Parmi les atouts de l'exercice rural, il y a le poids des charges de l'entreprise, qui est un peu moins lourd en zone rurale. En ville, si on n'est pas propriétaire de ses murs, on paie des loyers qui sont souvent déraisonnables, ce qui n'est jamais le cas en milieu rural. Ou en tout cas jamais de façon durable, car les possibilités de construire ou louer à proximité de l'emplacement initial de l'officine et à moindres frais, sont réelles.
Il faut également parler de la qualité de vie. En fait, tout est dans le choix de vie. Si l'exercice en zone rural est le résultat d'un choix, alors ce sera l'Éden. Si au contraire, c'est un choix par défaut, ce sera les larmes. Si on est passionné de cheval, vive la cambrousse ! Si on est adepte de la proximité, des commerces et des services urbains, surtout pas de rural.
La qualité de vie à la campagne, c'est aussi les horaires. La pause de midi, par exemple, y est respectée, voire quasiment sacrée. De toute façon, il ne servirait à rien de rester ouvert, les gens ne viendraient pas. Ce type d'habitude est inscrit dans la culture rurale.
Parce que la clientèle est différente de celle rencontrée en ville ?

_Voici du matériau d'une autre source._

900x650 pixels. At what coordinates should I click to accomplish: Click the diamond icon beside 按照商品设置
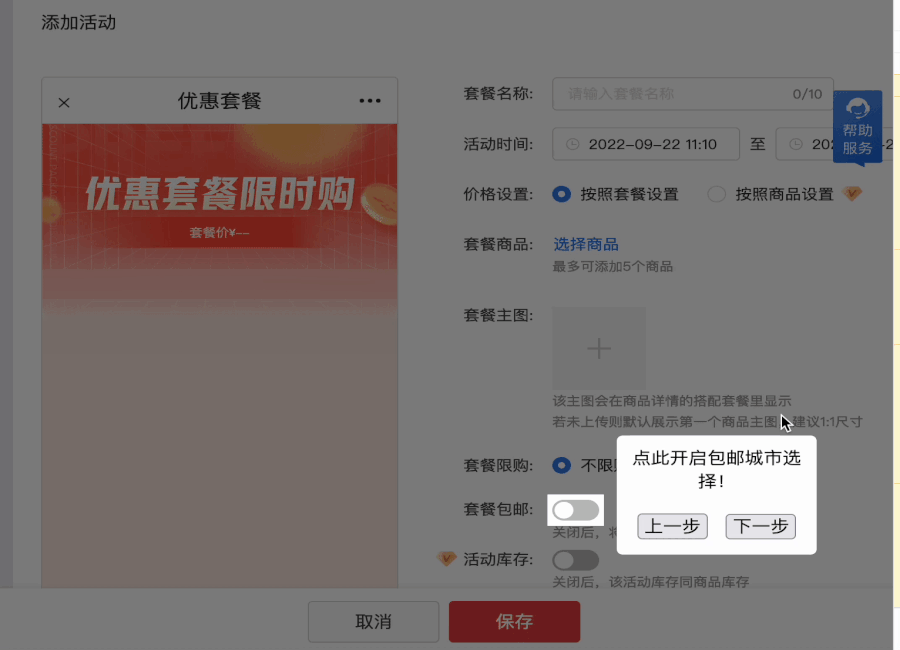point(855,194)
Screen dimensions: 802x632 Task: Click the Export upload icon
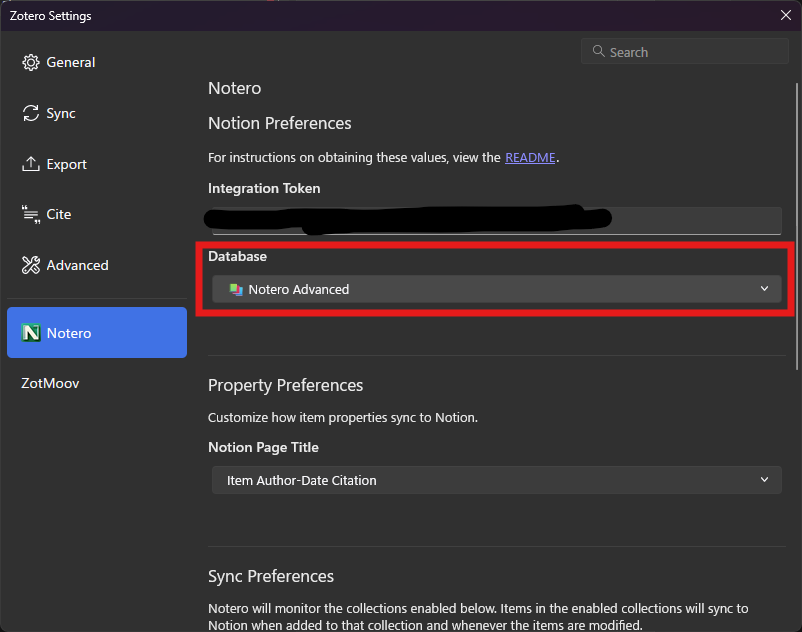[x=31, y=164]
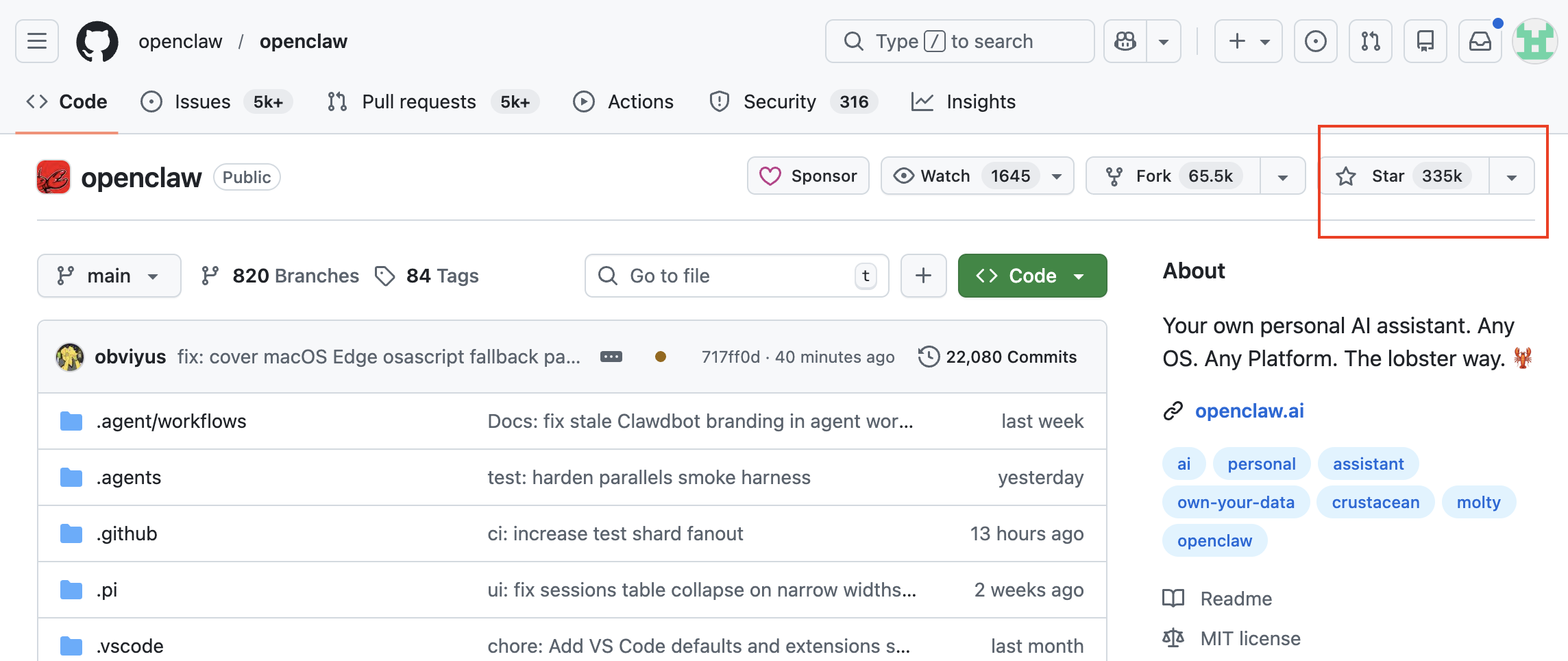Expand the green Code dropdown
Viewport: 1568px width, 661px height.
click(x=1032, y=276)
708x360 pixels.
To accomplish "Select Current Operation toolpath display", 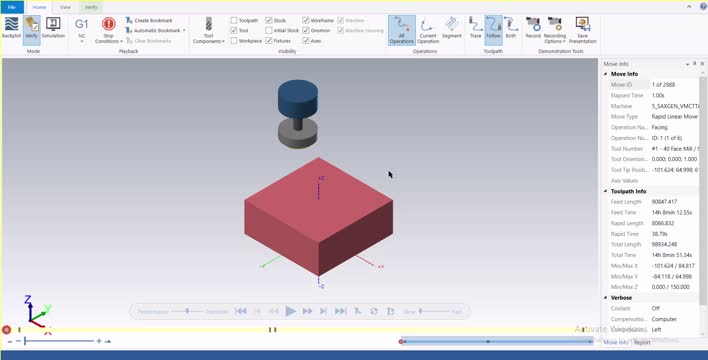I will pos(428,30).
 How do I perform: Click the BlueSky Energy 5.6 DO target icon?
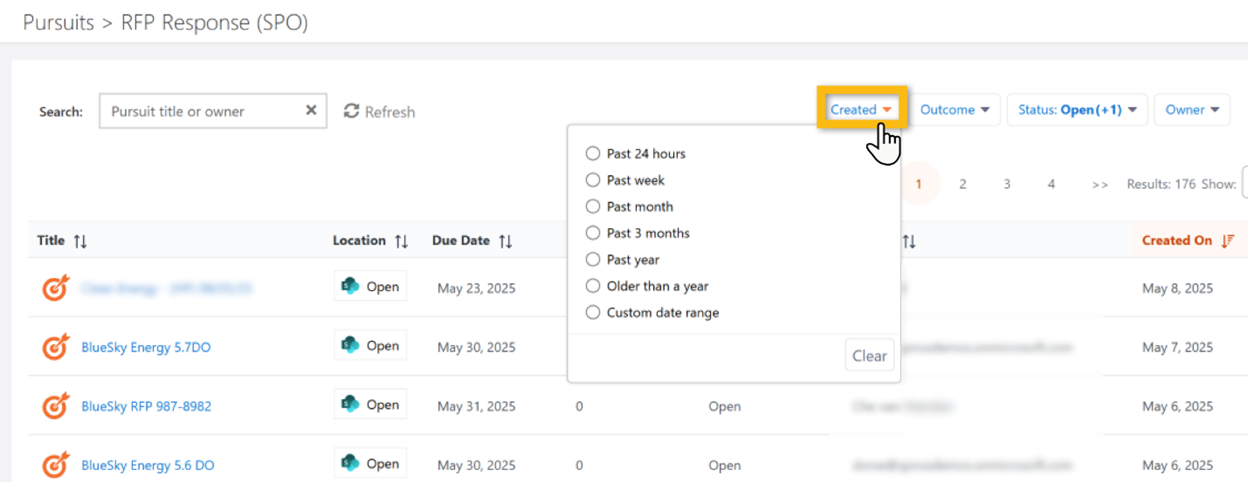56,465
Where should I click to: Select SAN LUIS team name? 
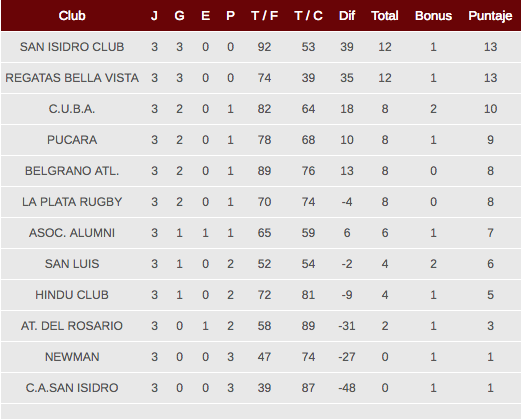[x=72, y=264]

La population a conscience du fait que le service est plus rare en milieu rural, donc elle est souvent plus accommodante… Quoi qu'il en soit, le pharmacien de village est encore considéré comme un notable. Notamment parce que le niveau de scolarisation et d'éducation des clients est en moyenne plus bas qu'en ville. Globalement, sans caricaturer, l'essentiel de la clientèle est constitué par des plus de soixante-cinq ans, et les quelques jeunes à être resté au pays sont ceux qui sont allés le moins loin du point de vue des études…
Quelles difficultés rencontrent le plus souvent les titulaires installés à la campagne ?

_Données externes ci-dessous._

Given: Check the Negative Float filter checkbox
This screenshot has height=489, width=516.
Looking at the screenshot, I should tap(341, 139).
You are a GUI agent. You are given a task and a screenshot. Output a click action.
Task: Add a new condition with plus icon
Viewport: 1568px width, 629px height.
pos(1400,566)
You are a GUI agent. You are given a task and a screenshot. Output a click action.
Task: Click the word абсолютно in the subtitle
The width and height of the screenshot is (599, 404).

D'abord, la difficulté de trouver une place au conjoint. C'est l'une des raisons importantes de la dévalorisation de l'officine rurale. De même, la scolarisation des enfants est un autre handicap qui rebute beaucoup de candidats à la reprise d'une officine rurale.
Comment vivre avec le problème de la désertification médicale ?

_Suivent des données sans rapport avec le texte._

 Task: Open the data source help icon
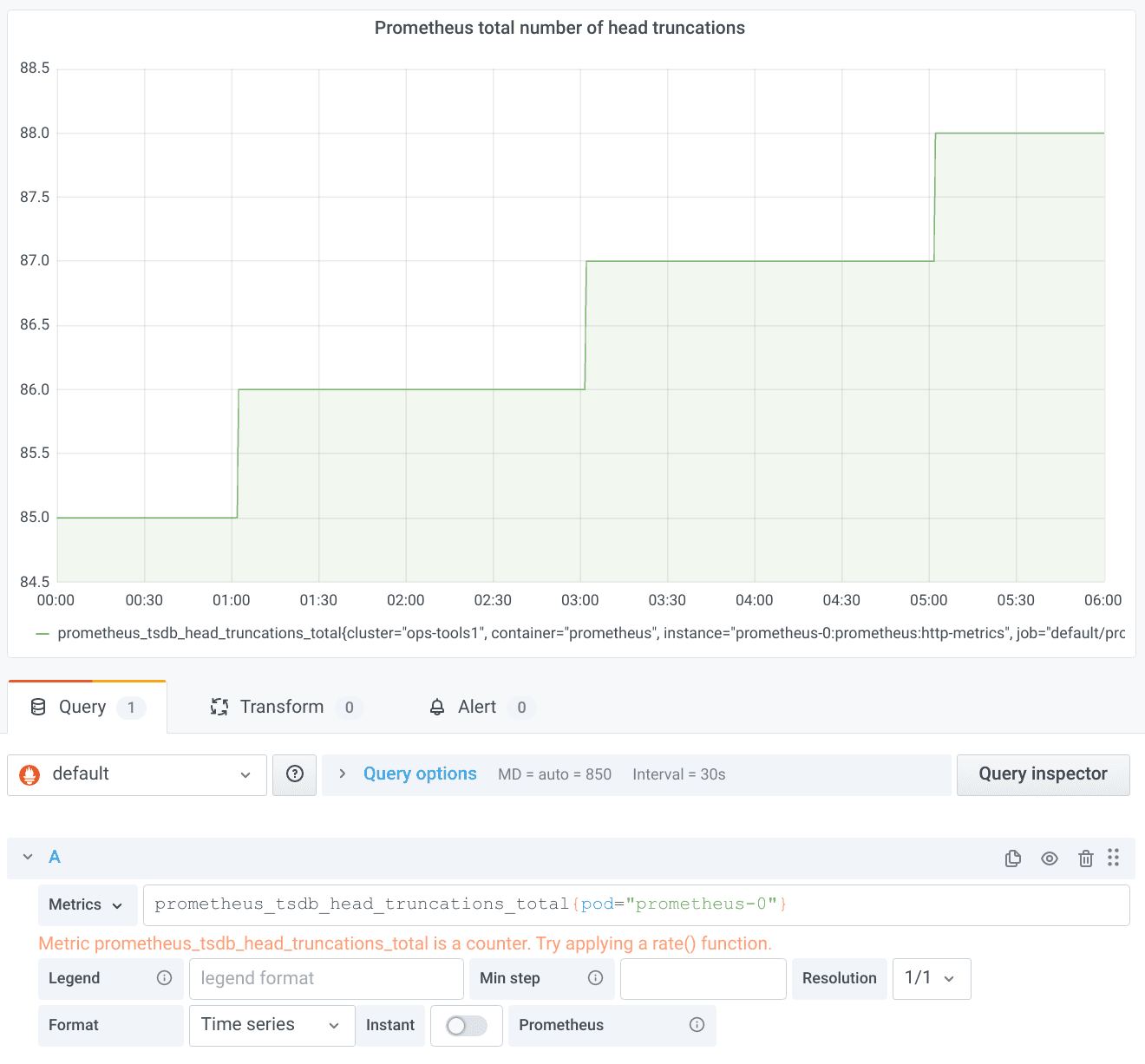[x=295, y=774]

Quand on est amené à gérer la pénurie, il ne s'agit pas de déshabiller Pierre pour habiller Paul. Certaines solutions sont à considérer, tel l'exercice coordonné. Pour autant, il ne doit pas s'agir de mettre tous les médecins au même endroit. Je m'oppose ainsi à une certaine conception de la maison médicale qui en ferait une mini-clinique mal adaptée au dimensionnement de la population. Le risque est réel de créer de grands vides dans le réseau de soins en passant à côté du but qui est de laisser à des petites communautés rurales le sentiment qu'elles peuvent disposer du minimum de sécurité sanitaire. Je voudrais dire aussi que la désertification médicale peut également être une opportunité pour le pharmacien et pour le développement des nouvelles missions à l'officine. Même si elle n'est pas accolée à une maison médicale, voire justement parce qu'elle est un peu isolée et qu'il faut faire quelque effort pour s'y rendre. Le pharmacien conserve ainsi sa place de professionnel de santé de premier recours qui peut par exemple réaliser une glycémie, voire investir dans la télémédecine si les conditions sont réunies.
Quel message délivrez-vous aux jeunes qui voudraient s'installer à la campagne ?
Ayez de l'empathie ! Si vous en avez pour la population que vous soignez, vous en aurez pour l'environnement dans lequel vous baignez. Même si vous y trouvez un côté un peu Clochemerle, un côté petit pays, vous y trouverez aussi un certain bonheur d'exercer. Le simple fait d'être reconnu comme la personne-ressource est une valorisation de l'exercice en zone rurale. Je voudrais aussi les rassurer sur la viabilité économique de l'officine rurale. C'est même l'un des points forts de la pharmacie de campagne par rapport à la pharmacie urbaine, à chiffre d'affaires égal. Il y a de vraies bonnes reprises à faire en milieu rural, surtout avec des prix de vente inférieur à 60 % du chiffre d'affaires qui permettent à l'acquéreur de dégager rapidement du revenu.